— START Page —
Second, great job, you are doing wonderful skidded turns, but now is a good time to correct bad habits before they get locked into your regular riding.

Its seems others have said the same.
1. You are counter rotated, this is normal as everything you do in life is facing forward, not sideways like on a board. I like to make my students grab their snow pants on the inside of their thighs, so when they start counter rotating during turns they will feel their pants shift.

Fixing the counter rotation will put your body in a better riding posture, correct a lot of other minor things I see without even having to talk about them, and give you more power and stability as you progress and start riding faster.

Once you fix this counter rotation I would start moving to better edge control and going to more of a blended carve turn rather then skidded. You'll never completely "throw out" skidded turns... they are turns you will need for quick speed checks and danger situations, but it takes FAR more energy to do skidded turns rather then letting your board turn for you.
— END Page —
— START Material supplied —
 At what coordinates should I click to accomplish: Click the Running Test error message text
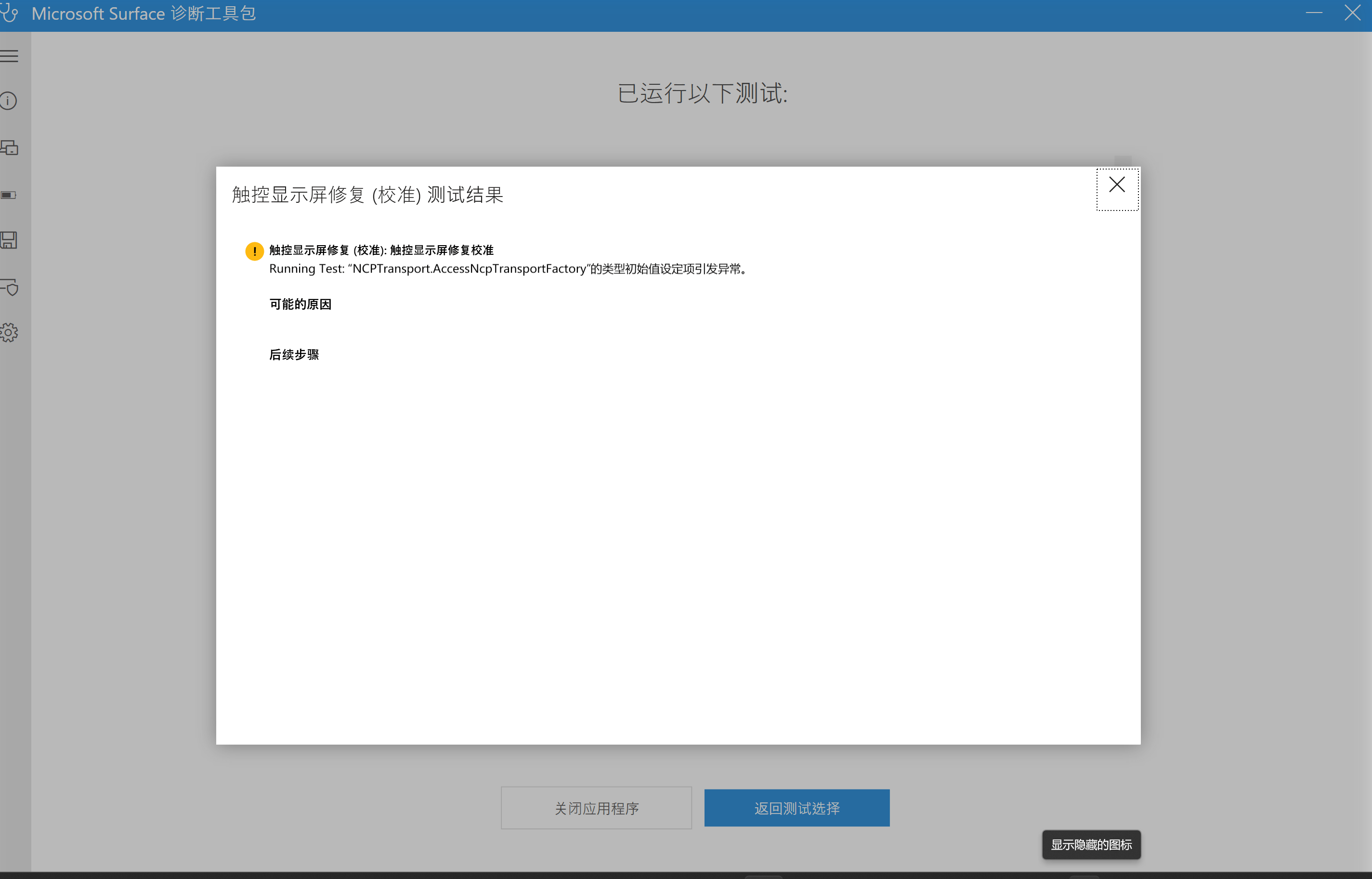(x=508, y=269)
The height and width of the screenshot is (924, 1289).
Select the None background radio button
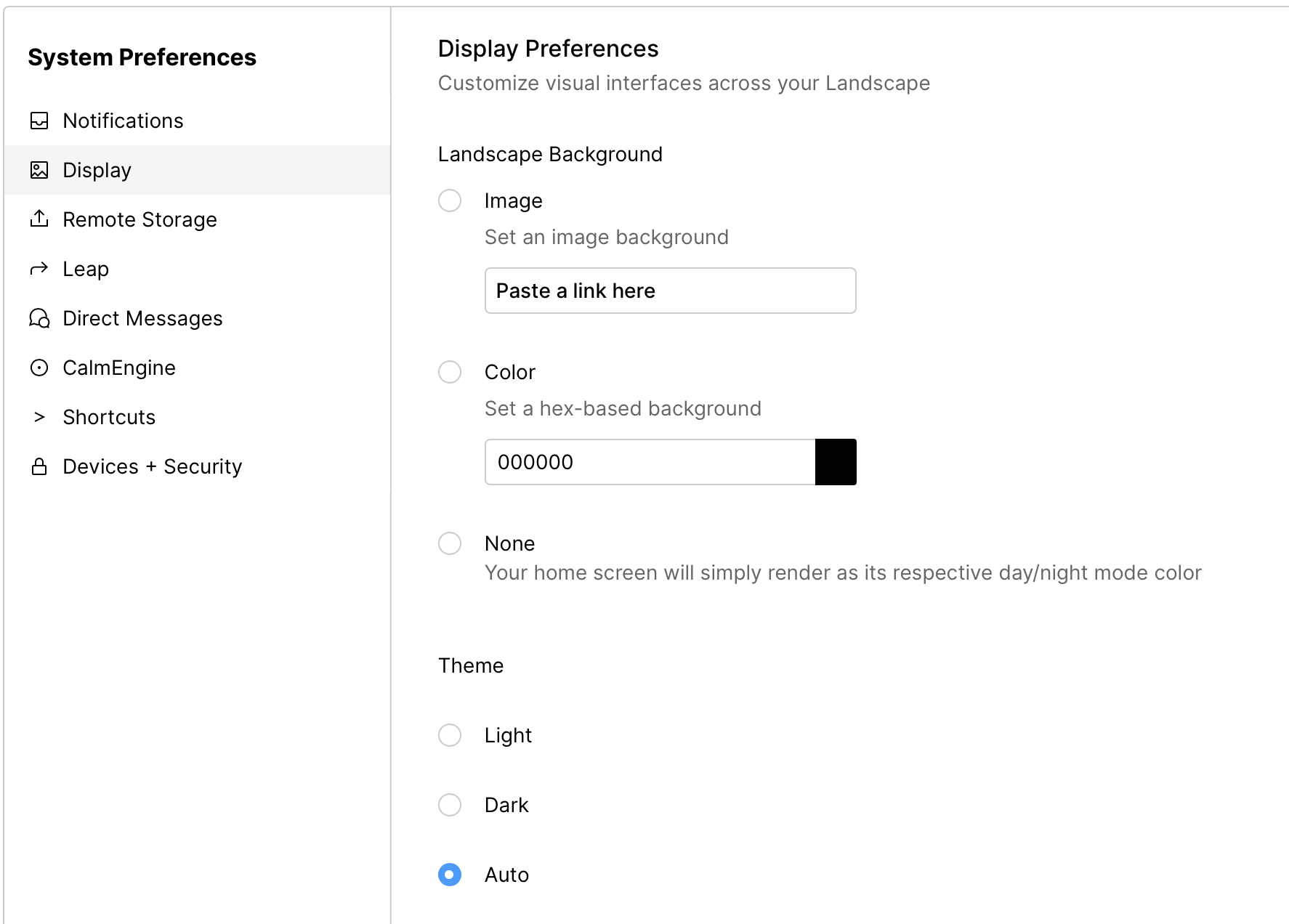[x=450, y=543]
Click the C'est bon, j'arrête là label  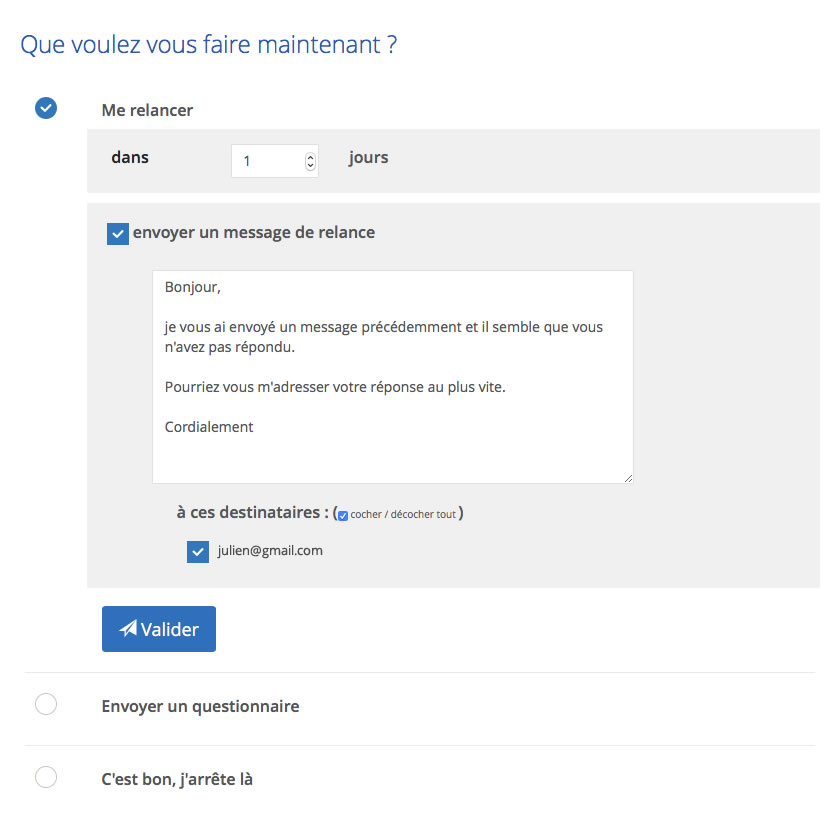177,779
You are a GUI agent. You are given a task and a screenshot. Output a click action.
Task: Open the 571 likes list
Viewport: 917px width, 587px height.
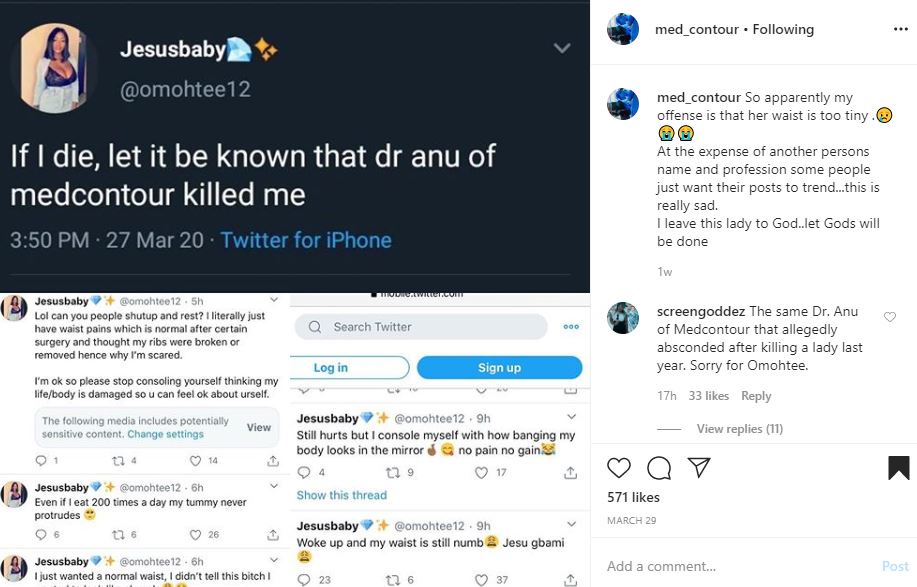click(x=633, y=497)
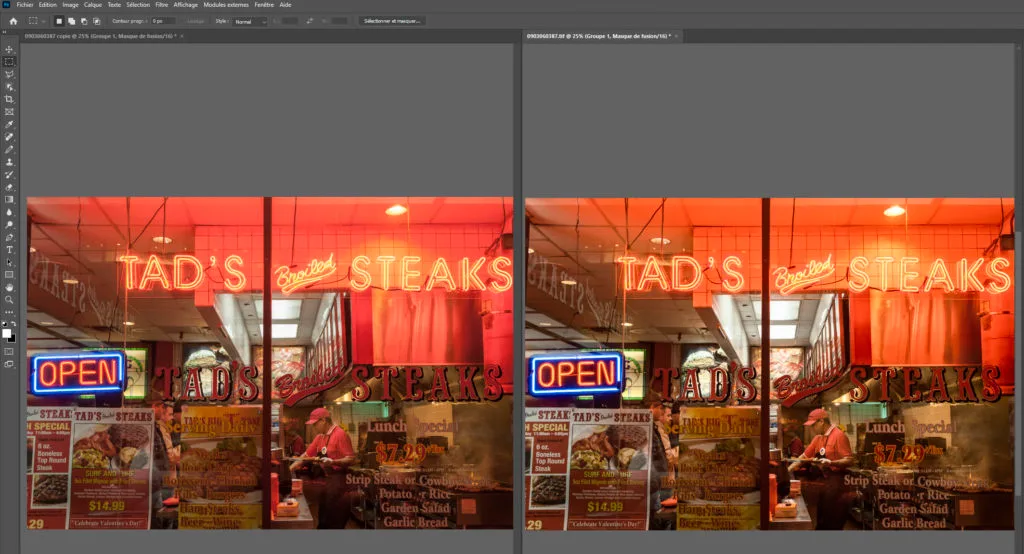1024x554 pixels.
Task: Close the 0903060387 copie document tab
Action: click(183, 36)
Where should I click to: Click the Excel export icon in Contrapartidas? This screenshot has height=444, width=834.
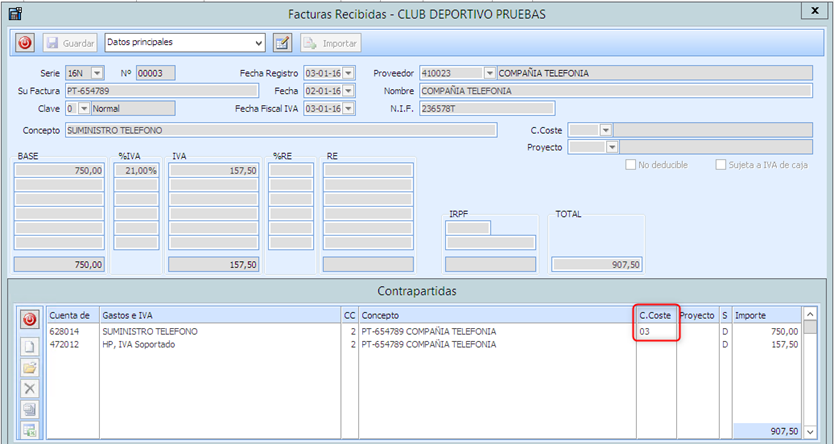[30, 430]
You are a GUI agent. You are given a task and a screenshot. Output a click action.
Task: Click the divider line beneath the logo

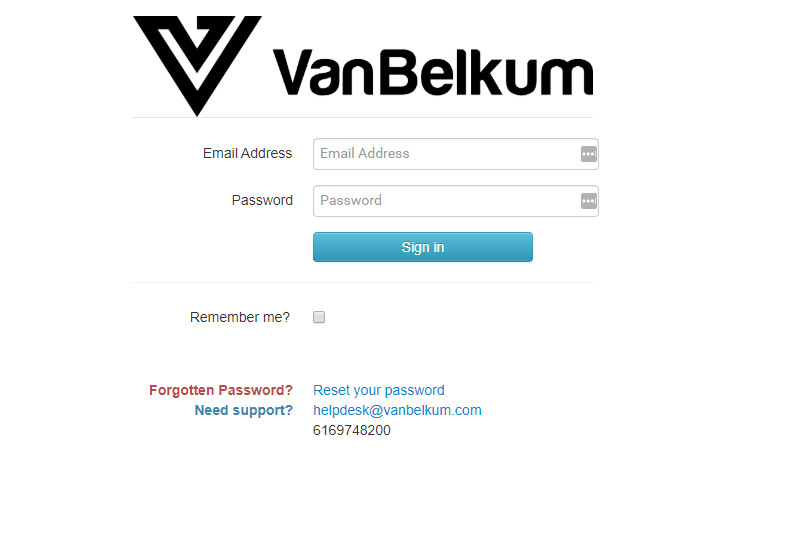tap(363, 118)
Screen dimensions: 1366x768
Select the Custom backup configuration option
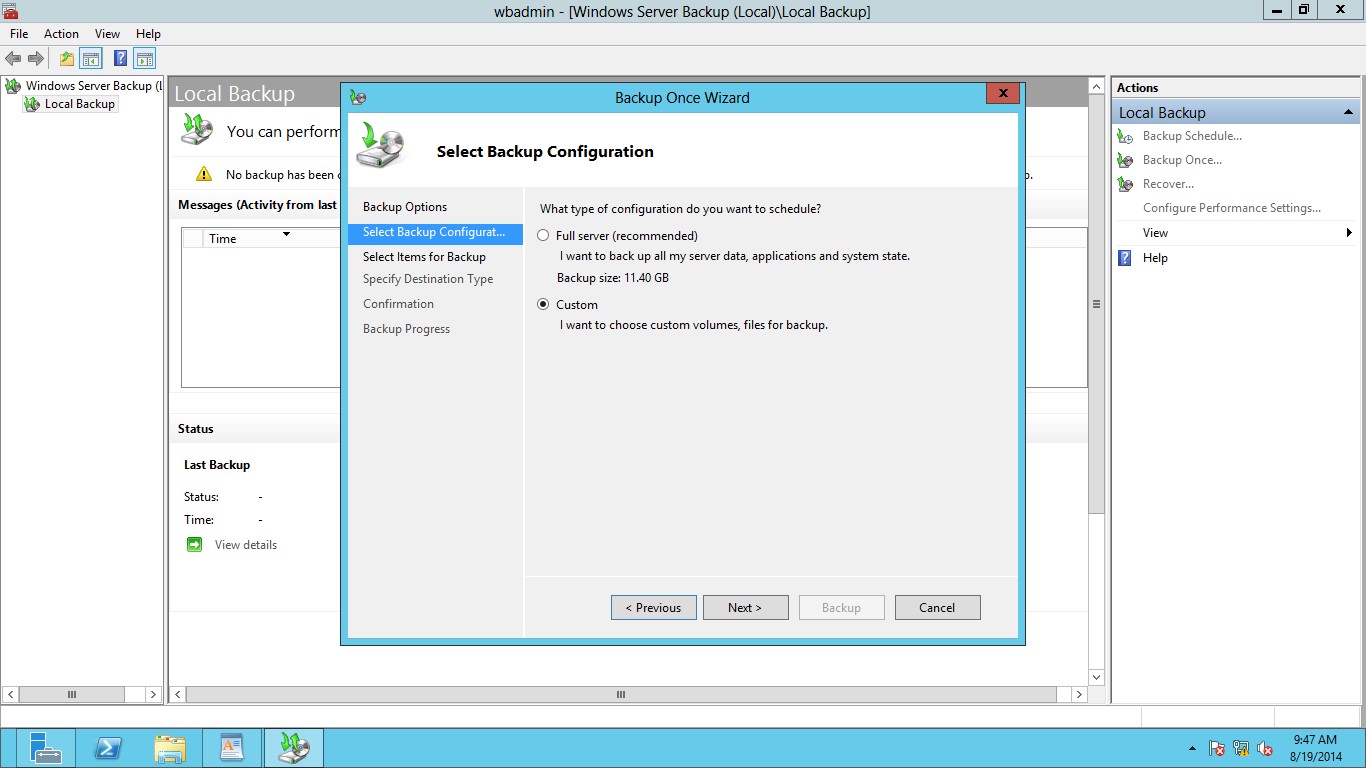pyautogui.click(x=543, y=305)
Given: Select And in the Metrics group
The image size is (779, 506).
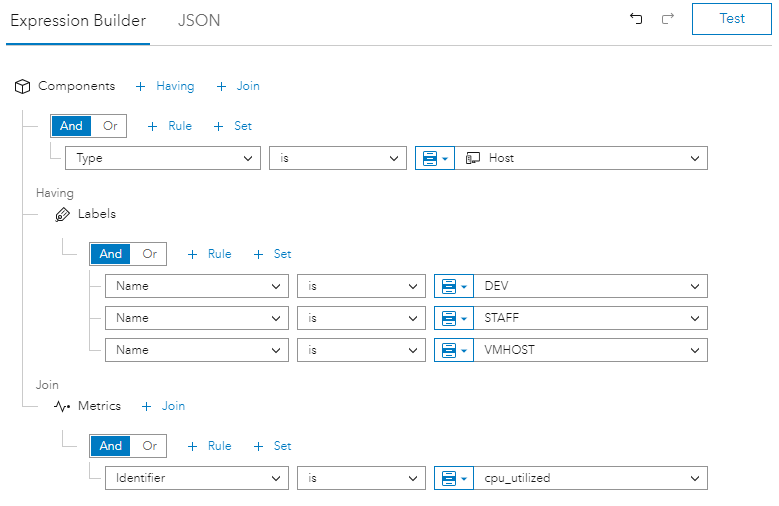Looking at the screenshot, I should (x=111, y=446).
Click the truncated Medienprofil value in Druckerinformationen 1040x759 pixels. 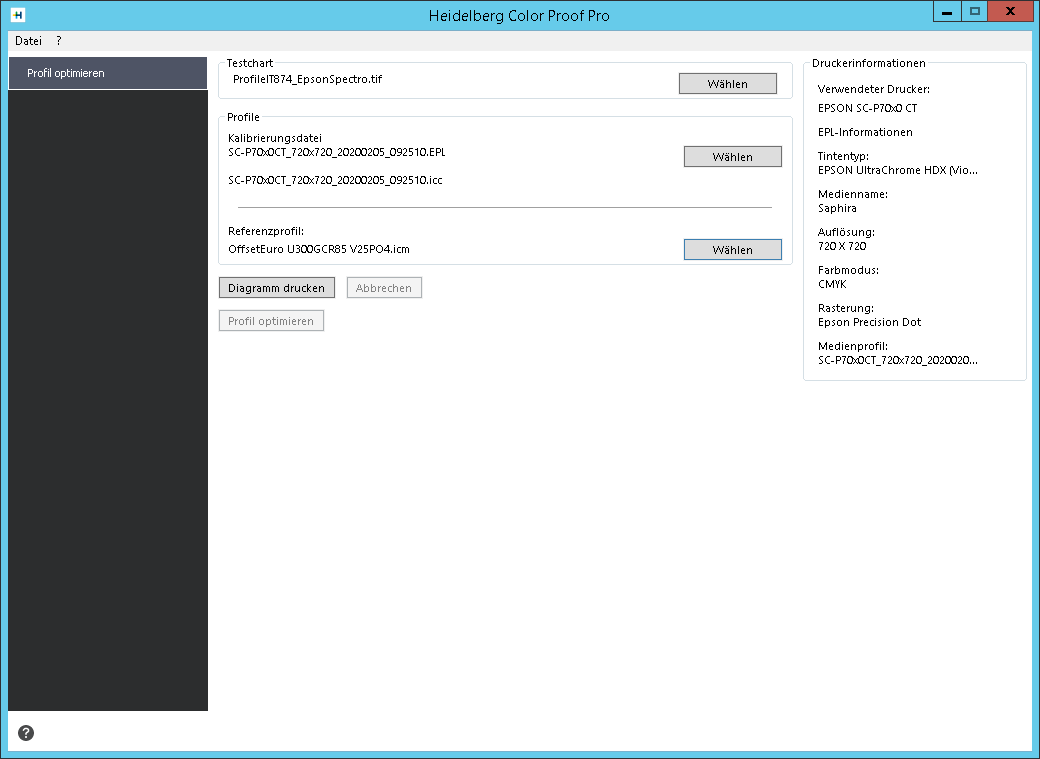tap(897, 360)
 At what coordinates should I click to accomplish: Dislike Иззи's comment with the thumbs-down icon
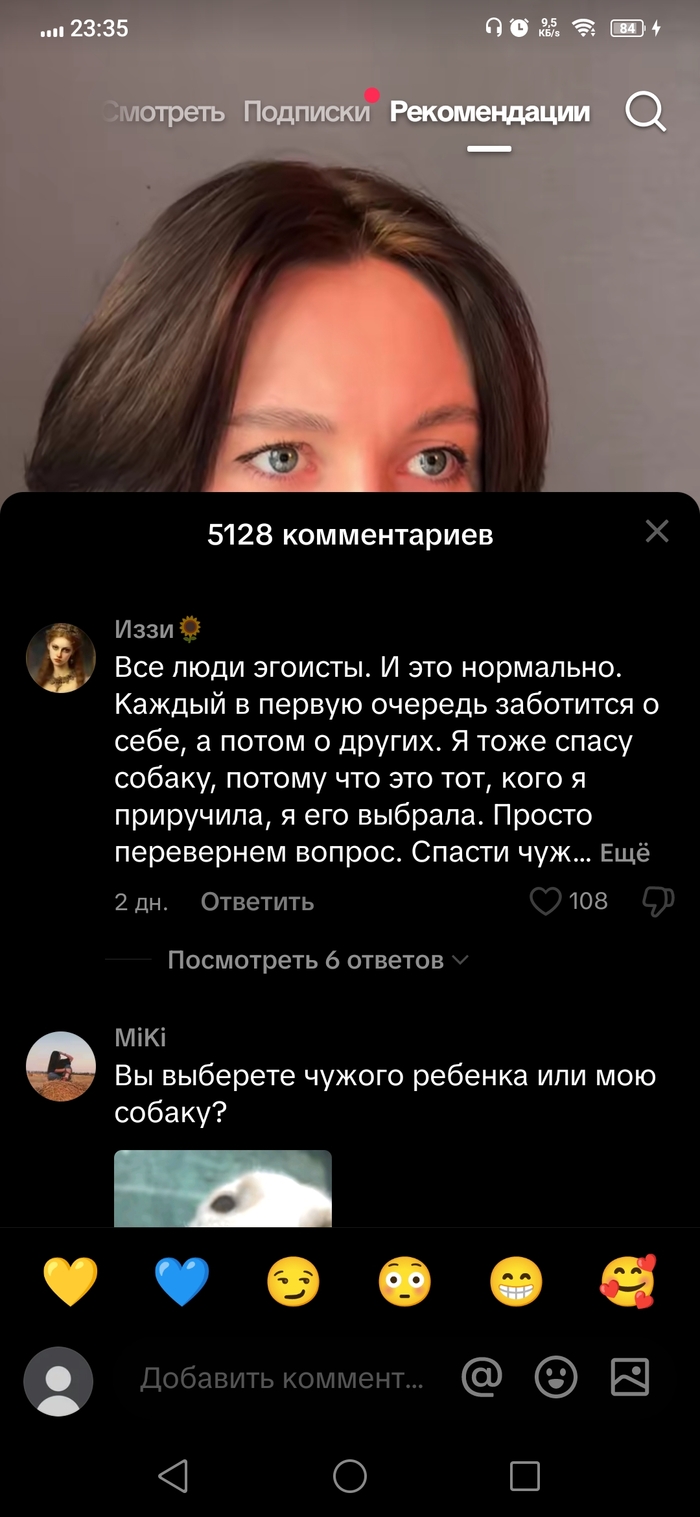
— END Material supplied —
## What you will do:
Repeat the snowboarding advice about counter rotation and skidded turns word for word, from start to finish.

## Solved exercise:
Second, great job, you are doing wonderful skidded turns, but now is a good time to correct bad habits before they get locked into your regular riding.

Its seems others have said the same.
1. You are counter rotated, this is normal as everything you do in life is facing forward, not sideways like on a board. I like to make my students grab their snow pants on the inside of their thighs, so when they start counter rotating during turns they will feel their pants shift.

Fixing the counter rotation will put your body in a better riding posture, correct a lot of other minor things I see without even having to talk about them, and give you more power and stability as you progress and start riding faster.

Once you fix this counter rotation I would start moving to better edge control and going to more of a blended carve turn rather then skidded. You'll never completely "throw out" skidded turns... they are turns you will need for quick speed checks and danger situations, but it takes FAR more energy to do skidded turns rather then letting your board turn for you.